**Written exercise**
Locate each row below that contains the word "section", and copy every such row in full.
• • •
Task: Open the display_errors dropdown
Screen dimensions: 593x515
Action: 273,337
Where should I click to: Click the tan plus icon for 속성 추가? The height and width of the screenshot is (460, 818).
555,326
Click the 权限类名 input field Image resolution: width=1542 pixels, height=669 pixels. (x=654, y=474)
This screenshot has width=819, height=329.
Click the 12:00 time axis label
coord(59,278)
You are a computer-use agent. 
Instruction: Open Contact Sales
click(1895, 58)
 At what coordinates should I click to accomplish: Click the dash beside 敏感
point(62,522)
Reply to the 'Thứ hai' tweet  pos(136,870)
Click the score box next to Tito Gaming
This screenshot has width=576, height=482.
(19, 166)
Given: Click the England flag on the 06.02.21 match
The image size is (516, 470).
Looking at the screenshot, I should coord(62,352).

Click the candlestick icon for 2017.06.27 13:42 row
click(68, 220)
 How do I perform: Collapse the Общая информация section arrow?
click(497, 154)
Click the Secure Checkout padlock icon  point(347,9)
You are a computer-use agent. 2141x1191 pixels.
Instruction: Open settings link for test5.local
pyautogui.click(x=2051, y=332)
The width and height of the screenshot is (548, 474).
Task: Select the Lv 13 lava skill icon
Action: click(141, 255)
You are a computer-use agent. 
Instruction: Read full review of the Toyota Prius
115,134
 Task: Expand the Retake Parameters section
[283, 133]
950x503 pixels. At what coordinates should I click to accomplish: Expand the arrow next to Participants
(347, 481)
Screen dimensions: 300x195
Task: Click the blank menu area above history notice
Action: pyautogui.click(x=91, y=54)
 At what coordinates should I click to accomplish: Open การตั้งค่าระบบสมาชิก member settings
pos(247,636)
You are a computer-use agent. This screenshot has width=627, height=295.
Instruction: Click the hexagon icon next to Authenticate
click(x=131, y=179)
• • •
**Written answer**
 How do I perform: Collapse the Общая информация section arrow?
 Task: Expand the Retake Parameters section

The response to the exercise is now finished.